Quem mora na Zona 5 de Maringá certamente já viu um senhor franzino de barba por fazer, bastão na mão e chapéu marrom caminhando com três cães, sempre sem guias, que não se afastam do dono, não passam à sua frente, não saem da calçada e param quando ele espera os carros passarem.
O menor deles, meio gordinho, já com pelos brancos ao redor do focinho, é o Sadam. É o mais velho e sossegado da pequena matilha. Devido à idade, 13 anos, caminha quase sempre no fim da fila. O mais forte e também o mais protetor, atende por Urso. Já o seu irmão, castanho, chama Nero. Todos foram adotados. “Acham que tenho cara de canil”.
O senhor dos cães da Zona 5, de 63 anos, nascido em Maringá, é de uma família de pioneiros, sitiantes, os Chiquetti, que quando aportaram por aqui pouco havia além de matas. E são sob as copas verdes do bairro que diariamente Renato caminha com seus cães ao cair da tarde: “Onde eu vou, eles vão”.
Quando o fim do dia chega, é hora de ir à padaria. E lá vai o quarteto. São seis quadras e os três aguardam na porta da Panificadora e Confeitaria Parati, na Teixeira Mendes, enquanto o dono entra para comprar pão quente. Um ou outro freguês, as vezes demonstra receio, mas os bichos nitidamente estão mais interessados no dono e não o perdem de vista.
Renato conta que mora sozinho desde a morte da mulher, no Natal de 1997. O casal e os três filhos pequenos foram passar as festas na casa do sogro, em um sítio em Cuiabá (MS). Depois do almoço, parte da família foi tomar banho de rio e a esposa teve uma congestão. “Acho que foi porque ela comeu melancia”, diz. Os filhos foram criados pelos avós maternos.
Desde pequeno, Renato gosta de cães. Recorda, com certa mágoa que o tempo não apagou, que quando criança, um vizinho acusou seu cachorro, o Lobo, de matar uma leitoa. O pai, então, para evitar encrenca com o homem, atirou no seu cão, que gostava de pular na represa atrás de um pedaço de pau jogado por ele. “Morreu sem dar um gemido”.
Sadam, Urso e Nero não estranham ninguém nas ruas, nem outros cães. Não correm atrás de carros ou mesmo de motos barulhentas, “só não gostam muito de patinetes nas calçadas”, observa Chiquetti, enquanto, no entardecer da última quinta-feira (7/12) caminhava com seus companheiros de todas as horas.

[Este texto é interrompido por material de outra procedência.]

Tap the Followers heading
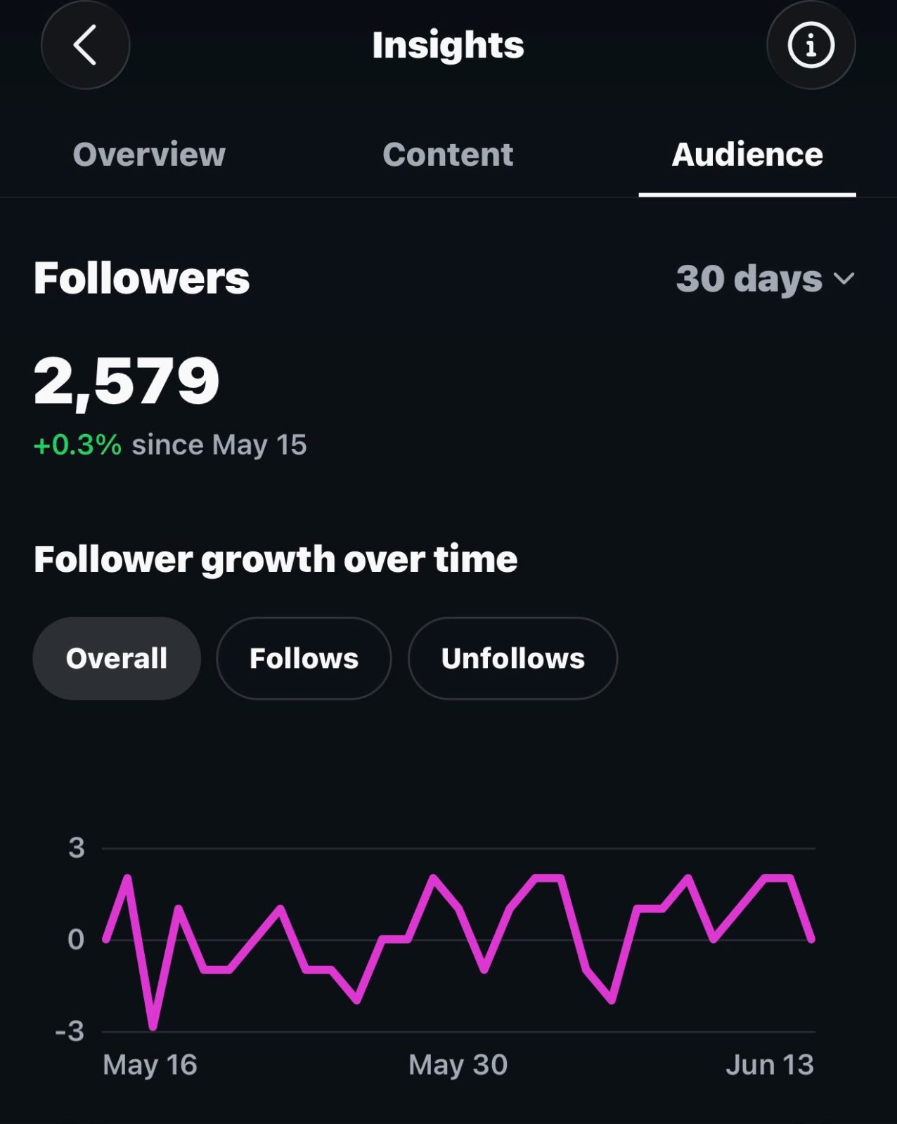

O bastão que ele carrega, explica, é para afastar cães bravos, que eventualmente aparecem nas ruas. A estratégia dele não é bater ou provocar o enfrentamento. Simplesmente fala para os seus animais ficarem quietos e afasta o invasor criando uma barreira com o bastão, sem agredir. Funciona.
“Cachorro é cachorro, não é gente e não pode ser humanizado. Tem que ser educado, sem violência e sem maus-tratos. É muito importante dedicar um tempo para eles, brincar e caminhar”, ensina o mestre dos cães, que não usa de nenhuma teoria além dos instintos para adestrar seus bichos.
Nenhum deles faz truques, simplesmente seguem o dono, que vive do arrendamento de parte do sítio que herdou dos pais, na valorizada região do Aeroporto Silvio Name Júnior, e faz trabalhos de jardinagem. Dos três, o mais ciumento é o Urso, que costuma colocar as duas patas dianteiras no peito do dono quando ele para para conversar com desconhecidos do cão.
Manias os três têm. Sadam costuma esconder roupas e objetos pessoais do dono. Urso come rápido e depois fica rondando a marmita do irmão, Nero. Enquanto isso, Sadam apenas observa, sem tocar na sua porção. Só depois que os dois mais jovens e fortes se alimentaram ele começa a comer. Apesar de já estar perdendo dentes, nenhum dos outros ousam chegar perto.
Ração faz parte da dieta dos três, mas o que eles gostam mesmo é de moela e fígado de frango e dos ossos com restos de carnes que Chiquetti busca duas vezes por semana em um açougue perto da sua casa. Ele cozinha antes de servir: “Não dou carne crua”. Aliás, ele também costuma dar ossos aos cachorros dos vizinhos. Conhece quase todos e alguns ele também leva para passear.
Nas ruas, Sadam, Urso e Nero não fuçam lixos, mesmo quando há restos de comida aparentes. Também não fazem suas necessidades sólidas sem a permissão do dono. “Só deixo em terrenos baldios”, diz ele, que refere-se a si mesmo como “pai”, quando fala com os três, que também gostam de passear na caçamba da Ford Pampa. E, à noite, não dormem sem um copo de leite frio.